I watched the screen as the doctor operated the zoom, expanding the image of the blob-shape on the grass. My eyes widened and a cold, prickling sensation climbed my spine; it possessed all the revolting promise of a gigantic spider creeping across my skin as the camera zoomed in toward the ‘gift’ that the Echomen had gone to so much trouble to bring to us – and died trying.
‘Ah …’ Dr Saffrey breathed. ‘Have you seen what they brought us this time?’ She zoomed into a sma
ll face poking through the wrappings of cloth. ‘Babies. Tiny, little babies.’
Minutes after the final Echoman had been killed, the soldiers moved into the strip of grassland that ran between the trees. Any of the creatures found to be still alive had their tenacity for life rewarded with a pistol shot to the head. Then the troops started zipping the bloody remains into body bags. I didn’t see what they did to the babies wrapped in bundles of cloth. All this was revealed to us onscreen. A moment later Dr Saffrey switched off the image.
‘There you have it.’ She turned back to us. ‘What we do is unsanctioned by any elected president or prime minister.
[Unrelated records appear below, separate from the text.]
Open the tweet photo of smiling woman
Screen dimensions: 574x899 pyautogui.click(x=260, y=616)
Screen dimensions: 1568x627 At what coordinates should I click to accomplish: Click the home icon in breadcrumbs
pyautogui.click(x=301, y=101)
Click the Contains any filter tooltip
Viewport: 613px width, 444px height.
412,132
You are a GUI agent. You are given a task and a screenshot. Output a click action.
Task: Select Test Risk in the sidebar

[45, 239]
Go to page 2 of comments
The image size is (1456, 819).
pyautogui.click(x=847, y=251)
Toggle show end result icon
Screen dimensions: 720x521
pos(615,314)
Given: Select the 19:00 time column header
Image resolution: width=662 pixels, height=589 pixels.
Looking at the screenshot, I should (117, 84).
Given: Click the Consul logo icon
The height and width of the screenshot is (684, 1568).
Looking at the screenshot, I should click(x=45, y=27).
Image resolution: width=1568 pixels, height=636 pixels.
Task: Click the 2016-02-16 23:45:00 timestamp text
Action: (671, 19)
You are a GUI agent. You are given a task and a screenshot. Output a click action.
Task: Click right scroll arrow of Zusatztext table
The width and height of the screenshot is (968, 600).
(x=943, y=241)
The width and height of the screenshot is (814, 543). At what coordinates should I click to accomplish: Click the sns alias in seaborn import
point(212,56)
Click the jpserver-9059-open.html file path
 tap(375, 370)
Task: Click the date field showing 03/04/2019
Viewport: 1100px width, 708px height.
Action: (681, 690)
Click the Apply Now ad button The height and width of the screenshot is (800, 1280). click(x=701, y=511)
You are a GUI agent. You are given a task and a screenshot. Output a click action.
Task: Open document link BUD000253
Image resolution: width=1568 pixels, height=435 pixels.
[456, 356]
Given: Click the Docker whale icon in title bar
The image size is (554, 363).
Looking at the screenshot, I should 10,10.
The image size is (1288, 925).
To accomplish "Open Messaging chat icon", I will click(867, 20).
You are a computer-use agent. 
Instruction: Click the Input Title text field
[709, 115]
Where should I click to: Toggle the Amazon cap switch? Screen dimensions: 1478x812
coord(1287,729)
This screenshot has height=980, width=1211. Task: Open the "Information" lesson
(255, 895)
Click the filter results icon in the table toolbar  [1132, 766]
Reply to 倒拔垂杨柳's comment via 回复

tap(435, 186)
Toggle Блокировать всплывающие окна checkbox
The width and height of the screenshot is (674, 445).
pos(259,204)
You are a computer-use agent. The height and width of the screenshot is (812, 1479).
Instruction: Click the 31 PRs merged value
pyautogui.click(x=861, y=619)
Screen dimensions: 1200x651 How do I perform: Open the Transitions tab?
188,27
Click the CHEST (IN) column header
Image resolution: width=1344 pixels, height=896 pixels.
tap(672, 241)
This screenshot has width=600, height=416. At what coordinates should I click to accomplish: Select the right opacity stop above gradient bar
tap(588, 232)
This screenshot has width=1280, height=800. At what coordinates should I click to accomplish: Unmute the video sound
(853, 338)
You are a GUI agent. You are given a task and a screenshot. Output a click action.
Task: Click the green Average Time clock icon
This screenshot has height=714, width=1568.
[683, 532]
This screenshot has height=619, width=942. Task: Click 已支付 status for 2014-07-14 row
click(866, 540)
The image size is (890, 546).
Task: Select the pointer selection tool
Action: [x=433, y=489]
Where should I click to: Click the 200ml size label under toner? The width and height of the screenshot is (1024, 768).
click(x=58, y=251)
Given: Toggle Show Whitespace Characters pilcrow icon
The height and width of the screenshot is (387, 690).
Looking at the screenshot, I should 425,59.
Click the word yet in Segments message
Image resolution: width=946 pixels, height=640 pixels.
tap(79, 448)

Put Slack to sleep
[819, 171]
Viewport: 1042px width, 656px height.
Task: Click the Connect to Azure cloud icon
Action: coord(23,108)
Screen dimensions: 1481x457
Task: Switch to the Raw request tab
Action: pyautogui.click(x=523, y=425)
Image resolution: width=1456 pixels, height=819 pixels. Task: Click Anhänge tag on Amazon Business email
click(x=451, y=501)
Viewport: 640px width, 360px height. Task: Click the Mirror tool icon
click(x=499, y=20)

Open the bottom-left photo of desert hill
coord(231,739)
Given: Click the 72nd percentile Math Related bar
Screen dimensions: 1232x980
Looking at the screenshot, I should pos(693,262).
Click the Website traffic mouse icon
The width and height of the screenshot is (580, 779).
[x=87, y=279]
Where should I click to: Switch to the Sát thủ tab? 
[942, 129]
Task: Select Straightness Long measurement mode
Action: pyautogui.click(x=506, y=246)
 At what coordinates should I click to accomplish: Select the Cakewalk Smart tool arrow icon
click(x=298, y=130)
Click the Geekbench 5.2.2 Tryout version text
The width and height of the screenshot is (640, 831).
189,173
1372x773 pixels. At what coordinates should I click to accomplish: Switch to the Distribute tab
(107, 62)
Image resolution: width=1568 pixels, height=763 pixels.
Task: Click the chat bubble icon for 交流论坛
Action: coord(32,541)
We’re a coalition of security services from around the world – CIA, KGB, Mossad, and half-a-dozen others – many of them former adversaries.’
‘But now you’re united against the Echomen.’
‘Absolutely.’
Madeline frowned. ‘Why don’t you inform the government?’
‘First we must build up a dossier of documentary proof. Our elected assemblies might decide we’re deluded and simply close us down. Secondly, we still don’t know how deeply Echomen have infiltrated national governments. So far the creatures are stupid. Once they are transformed from human to Echoman all they do is try and kill us. With the unique exception of Madeline here. Imagine, however, if they become more sophisticated and assume the form of senators, members of parliament, senior civil servants and judges? We’ve no evidence of these developments yet, but we have to be sure before we trust anyone outside our inner circle.’ She shook her head. ‘At the moment, we’re little more than janitors. We wait for one mess to occur, clean up the bodies, then wait for the Echomen to strike again, so we can be waiting with our metaphorical pail and broom. Before the Echo people came on the scene we had a similar protocol for terrorist activity. Failed terrorist attacks didn’t even make it into the news because we kept the story bottled. Ten years ago a cargo ship called the Oleander arrived in a major western port with a battlefield nuclear weapon in the hold. The timer failed, customs officers discovered the bomb, the army disarmed it, so the terrorists were disappointed not to see TV pictures of a mushroom cloud rising above a famous skyline. Due to a security error a report of the failed attack found its way into the internet. You only had to type Oleander into a search engine and you could read about a former Soviet nuclear bomb hidden beneath a cargo of roof slate. Certain security officers were given early retirement on health grounds for their Snafu and we swung into action, gave the worldwide web a spring clean to brush out references to an incident that could have killed a hundred thousand innocents. Today we’re still busy with our proverbial mop and pail, erasing any trace of damage when the Echomen attack.’